*** Reading text Section Begins ***

Initially, an antibody was used that recognizes proteins encoded by all three dynamin genes (Dnm1, Dnm2 and Dnm3; Fig. S1B). Subsequently, selective antibodies were used for detection of dynamin-1 and dynamin-2. An antibody advertised as selective for dynamin-3 was found to also recognize dynamin-1 overexpressed in human embryonic kidney 293T (HEK293) cells (Fig. S1B). Using these selective antibodies, we observed that dynamin-1 levels were reduced by 70.6% in Stxbp1 KO mouse brains (Fig. 1E,F), whereas dynamin-2 levels were not reduced (Fig. S1C).

The Dnm1 and Stxbp1 genes are located on the same chromosome in the mouse genome. The question could be raised whether dynamin-1 reduction is a consequence of the Stxbp1 KO strategy. Removal of exons 2–6 (Verhage et al., 2000) could affect transcription of the Dnm1 locus, via potential regulatory effects of this sequence or effects on chromatin structure. However, a similar reduction (71.4%; Fig. 1E,F) was observed in a second Stxbp1 KO mouse strain that was generated using a different strategy, floxing exon 2 only (Heeroma et al., 2004). Thus, it is unlikely that the reduction in dynamin-1 is a consequence of the KO strategy.

*** Reading text Section Ends ***
*** Recorded information Section Begins ***

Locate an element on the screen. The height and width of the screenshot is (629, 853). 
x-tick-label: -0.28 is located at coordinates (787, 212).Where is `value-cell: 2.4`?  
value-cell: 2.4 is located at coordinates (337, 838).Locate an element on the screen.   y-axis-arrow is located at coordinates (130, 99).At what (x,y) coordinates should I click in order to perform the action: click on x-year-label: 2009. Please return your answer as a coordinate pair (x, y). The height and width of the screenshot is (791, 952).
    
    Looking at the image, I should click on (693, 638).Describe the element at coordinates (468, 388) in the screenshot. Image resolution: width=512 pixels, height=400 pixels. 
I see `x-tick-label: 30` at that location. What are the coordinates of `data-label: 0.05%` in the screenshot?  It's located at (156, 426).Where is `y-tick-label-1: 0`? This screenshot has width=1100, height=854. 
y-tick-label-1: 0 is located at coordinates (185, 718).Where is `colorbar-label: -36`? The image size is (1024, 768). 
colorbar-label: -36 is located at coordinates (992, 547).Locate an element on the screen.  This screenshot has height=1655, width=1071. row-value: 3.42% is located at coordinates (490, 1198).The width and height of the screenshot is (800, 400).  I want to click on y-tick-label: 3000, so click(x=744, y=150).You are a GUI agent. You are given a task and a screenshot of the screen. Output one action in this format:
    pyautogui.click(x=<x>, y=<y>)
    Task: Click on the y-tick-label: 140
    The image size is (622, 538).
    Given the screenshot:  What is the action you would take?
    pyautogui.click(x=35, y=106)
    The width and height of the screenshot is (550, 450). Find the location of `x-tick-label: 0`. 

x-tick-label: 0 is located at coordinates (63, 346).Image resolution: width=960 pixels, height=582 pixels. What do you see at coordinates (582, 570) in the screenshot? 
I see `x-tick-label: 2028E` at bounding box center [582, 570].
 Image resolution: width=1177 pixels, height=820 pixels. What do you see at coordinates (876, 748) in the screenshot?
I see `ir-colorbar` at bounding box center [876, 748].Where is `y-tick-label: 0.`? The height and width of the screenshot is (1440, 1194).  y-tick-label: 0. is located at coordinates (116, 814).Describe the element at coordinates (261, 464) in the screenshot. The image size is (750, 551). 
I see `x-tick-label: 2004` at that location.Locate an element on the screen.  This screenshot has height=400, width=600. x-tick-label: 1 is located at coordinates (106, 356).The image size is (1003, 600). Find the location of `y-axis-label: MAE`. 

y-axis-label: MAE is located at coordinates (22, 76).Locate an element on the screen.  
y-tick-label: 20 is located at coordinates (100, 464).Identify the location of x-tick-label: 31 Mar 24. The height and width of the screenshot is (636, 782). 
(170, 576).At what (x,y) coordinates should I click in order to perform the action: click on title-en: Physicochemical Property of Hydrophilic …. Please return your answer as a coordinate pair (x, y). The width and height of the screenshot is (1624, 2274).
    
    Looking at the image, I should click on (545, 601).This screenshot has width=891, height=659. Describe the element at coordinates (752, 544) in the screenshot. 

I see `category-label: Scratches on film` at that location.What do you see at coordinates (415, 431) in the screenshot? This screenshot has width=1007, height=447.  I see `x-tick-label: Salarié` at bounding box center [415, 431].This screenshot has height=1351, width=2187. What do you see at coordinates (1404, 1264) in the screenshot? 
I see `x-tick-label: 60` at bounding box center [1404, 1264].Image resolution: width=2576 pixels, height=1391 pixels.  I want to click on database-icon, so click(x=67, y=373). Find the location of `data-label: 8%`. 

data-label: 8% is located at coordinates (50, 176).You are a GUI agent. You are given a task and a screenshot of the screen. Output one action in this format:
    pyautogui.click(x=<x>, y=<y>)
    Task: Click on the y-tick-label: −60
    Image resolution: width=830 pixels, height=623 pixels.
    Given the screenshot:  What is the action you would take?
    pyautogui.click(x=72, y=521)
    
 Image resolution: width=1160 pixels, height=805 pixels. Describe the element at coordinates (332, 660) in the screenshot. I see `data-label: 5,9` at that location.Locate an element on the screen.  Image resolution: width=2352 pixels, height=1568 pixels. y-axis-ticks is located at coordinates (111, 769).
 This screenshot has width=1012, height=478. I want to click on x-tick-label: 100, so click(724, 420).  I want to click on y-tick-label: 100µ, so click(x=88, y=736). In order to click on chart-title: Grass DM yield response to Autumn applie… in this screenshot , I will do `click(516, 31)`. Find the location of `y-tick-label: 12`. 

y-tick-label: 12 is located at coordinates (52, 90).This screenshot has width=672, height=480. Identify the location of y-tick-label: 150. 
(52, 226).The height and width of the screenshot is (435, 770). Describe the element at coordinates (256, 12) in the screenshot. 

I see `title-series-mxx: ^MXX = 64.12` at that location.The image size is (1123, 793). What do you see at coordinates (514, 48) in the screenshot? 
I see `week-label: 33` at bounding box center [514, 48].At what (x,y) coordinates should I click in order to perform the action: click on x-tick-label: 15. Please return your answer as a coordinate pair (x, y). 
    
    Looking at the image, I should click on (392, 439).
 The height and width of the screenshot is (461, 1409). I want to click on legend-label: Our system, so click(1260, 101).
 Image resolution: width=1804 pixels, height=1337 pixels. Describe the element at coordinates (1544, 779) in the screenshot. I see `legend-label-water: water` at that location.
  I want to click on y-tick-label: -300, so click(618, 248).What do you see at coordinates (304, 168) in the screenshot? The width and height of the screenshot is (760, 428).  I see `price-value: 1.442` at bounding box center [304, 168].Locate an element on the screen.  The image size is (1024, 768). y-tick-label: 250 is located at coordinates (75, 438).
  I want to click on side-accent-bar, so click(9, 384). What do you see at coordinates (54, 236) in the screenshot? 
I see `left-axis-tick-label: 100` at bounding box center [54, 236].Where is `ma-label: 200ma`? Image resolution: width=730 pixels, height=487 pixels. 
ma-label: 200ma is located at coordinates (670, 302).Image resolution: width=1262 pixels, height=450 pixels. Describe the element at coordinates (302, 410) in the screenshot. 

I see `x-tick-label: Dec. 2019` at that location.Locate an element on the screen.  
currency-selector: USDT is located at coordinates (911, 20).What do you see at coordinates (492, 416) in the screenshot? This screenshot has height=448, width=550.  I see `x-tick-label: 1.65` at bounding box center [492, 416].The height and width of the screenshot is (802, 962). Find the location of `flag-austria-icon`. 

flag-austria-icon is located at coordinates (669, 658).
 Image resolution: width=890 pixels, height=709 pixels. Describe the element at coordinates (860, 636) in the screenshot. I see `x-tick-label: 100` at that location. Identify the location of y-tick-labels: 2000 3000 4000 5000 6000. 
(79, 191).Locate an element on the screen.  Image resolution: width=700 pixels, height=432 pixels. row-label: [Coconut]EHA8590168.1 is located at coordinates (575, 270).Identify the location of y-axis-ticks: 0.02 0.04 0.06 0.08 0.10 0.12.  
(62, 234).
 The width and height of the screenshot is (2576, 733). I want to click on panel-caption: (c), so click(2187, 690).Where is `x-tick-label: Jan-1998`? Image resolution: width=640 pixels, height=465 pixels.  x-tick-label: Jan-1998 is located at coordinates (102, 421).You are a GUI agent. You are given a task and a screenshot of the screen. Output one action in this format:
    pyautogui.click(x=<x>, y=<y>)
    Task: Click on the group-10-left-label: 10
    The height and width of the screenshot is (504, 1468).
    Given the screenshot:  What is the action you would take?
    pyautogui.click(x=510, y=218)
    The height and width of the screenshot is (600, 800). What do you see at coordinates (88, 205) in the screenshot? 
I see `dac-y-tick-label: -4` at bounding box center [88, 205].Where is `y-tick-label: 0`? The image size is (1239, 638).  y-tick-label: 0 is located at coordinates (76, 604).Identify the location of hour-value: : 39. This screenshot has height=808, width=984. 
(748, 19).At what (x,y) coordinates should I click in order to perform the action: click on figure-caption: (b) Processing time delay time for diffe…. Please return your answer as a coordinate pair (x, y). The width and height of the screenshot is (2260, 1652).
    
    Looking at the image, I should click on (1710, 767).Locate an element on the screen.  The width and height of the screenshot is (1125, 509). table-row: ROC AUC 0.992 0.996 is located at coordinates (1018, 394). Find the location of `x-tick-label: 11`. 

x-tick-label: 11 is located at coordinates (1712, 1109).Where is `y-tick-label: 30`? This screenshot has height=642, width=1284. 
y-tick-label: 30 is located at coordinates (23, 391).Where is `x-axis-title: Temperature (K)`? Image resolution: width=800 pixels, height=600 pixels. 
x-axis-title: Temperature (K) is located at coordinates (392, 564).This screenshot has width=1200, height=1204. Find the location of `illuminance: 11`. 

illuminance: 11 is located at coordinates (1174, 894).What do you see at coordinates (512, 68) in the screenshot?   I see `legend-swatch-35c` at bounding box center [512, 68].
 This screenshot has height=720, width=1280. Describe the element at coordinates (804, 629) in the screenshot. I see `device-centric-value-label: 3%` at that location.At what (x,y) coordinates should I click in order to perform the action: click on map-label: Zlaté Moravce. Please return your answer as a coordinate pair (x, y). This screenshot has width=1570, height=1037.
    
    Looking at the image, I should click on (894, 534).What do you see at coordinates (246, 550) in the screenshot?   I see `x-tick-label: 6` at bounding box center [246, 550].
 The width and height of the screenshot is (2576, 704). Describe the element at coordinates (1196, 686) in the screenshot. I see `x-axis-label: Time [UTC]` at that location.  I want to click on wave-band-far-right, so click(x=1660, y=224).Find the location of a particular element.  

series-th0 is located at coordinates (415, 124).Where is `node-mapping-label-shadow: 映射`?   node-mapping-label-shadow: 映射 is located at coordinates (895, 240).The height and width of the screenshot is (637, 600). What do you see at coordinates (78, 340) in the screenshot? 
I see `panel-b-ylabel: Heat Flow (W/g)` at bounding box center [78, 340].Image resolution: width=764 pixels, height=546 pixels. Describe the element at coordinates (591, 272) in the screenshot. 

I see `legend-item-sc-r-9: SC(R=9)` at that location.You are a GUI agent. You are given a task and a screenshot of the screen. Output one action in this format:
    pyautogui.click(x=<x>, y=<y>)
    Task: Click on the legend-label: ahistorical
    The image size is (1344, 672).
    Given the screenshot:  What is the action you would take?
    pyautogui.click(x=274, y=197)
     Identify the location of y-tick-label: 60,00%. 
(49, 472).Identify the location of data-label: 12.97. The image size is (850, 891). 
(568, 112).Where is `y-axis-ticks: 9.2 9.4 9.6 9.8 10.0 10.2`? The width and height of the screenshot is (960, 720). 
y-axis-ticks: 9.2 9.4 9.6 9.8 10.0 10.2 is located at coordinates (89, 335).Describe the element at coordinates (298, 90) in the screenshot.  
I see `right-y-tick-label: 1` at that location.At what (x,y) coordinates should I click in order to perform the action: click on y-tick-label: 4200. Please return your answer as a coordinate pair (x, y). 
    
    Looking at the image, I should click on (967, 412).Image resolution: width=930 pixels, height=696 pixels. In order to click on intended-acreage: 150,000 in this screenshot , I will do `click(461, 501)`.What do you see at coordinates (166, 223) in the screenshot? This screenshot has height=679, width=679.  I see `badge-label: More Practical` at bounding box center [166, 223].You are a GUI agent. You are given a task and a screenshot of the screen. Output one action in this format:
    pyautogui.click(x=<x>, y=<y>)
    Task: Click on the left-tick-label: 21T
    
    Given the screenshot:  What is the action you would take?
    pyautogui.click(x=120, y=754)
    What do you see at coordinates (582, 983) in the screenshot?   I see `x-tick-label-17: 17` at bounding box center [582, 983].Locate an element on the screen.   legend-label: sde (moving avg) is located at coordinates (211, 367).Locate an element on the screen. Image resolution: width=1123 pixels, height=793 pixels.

*** Recorded information Section Ends ***

Required tasks ->
1. According to the dynamin text, how large was the reduction in dynamin-1 seen in the second Stxbp1 KO mouse strain?
2. Decide whether each statement agrees with the dynamin text. For each, answer yes or no and quote the deciding words.
(a) Dynamin-2 levels were lower in Stxbp1 KO mouse brains.
(b) The antibody sold as selective for dynamin-3 also detected dynamin-1 overexpressed in HEK293 cells.
(c) The second Stxbp1 KO strain was made by removing exons 2–6.
3. Print the part of the dynamin text that opens with the words containing "Initially, an antibody" and closes with "not reduced (Fig. S1C).".

Per-task answers ->
1. 71.4%

2.
(a) No: "whereas dynamin-2 levels were not reduced"
(b) Yes: "was found to also recognize dynamin-1 overexpressed in human embryonic kidney 293T (HEK293) cells"
(c) No: "generated using a different strategy, floxing exon 2 only"

3.
Initially, an antibody was used that recognizes proteins encoded by all three dynamin genes (Dnm1, Dnm2 and Dnm3; Fig. S1B). Subsequently, selective antibodies were used for detection of dynamin-1 and dynamin-2. An antibody advertised as selective for dynamin-3 was found to also recognize dynamin-1 overexpressed in human embryonic kidney 293T (HEK293) cells (Fig. S1B). Using these selective antibodies, we observed that dynamin-1 levels were reduced by 70.6% in Stxbp1 KO mouse brains (Fig. 1E,F), whereas dynamin-2 levels were not reduced (Fig. S1C).